Exercise requirements:
This task is to restate all of the entries exactly.

Input for this task:
--

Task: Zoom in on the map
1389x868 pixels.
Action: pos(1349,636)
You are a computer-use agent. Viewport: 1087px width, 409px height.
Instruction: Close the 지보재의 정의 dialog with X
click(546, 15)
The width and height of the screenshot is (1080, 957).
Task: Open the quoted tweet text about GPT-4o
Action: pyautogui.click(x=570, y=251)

--

Solution below:
Task: Zoom in on the map
1389x868 pixels.
Action: pos(1349,636)
You are a computer-use agent. Viewport: 1087px width, 409px height.
Instruction: Close the 지보재의 정의 dialog with X
click(546, 15)
The width and height of the screenshot is (1080, 957).
Task: Open the quoted tweet text about GPT-4o
Action: pyautogui.click(x=570, y=251)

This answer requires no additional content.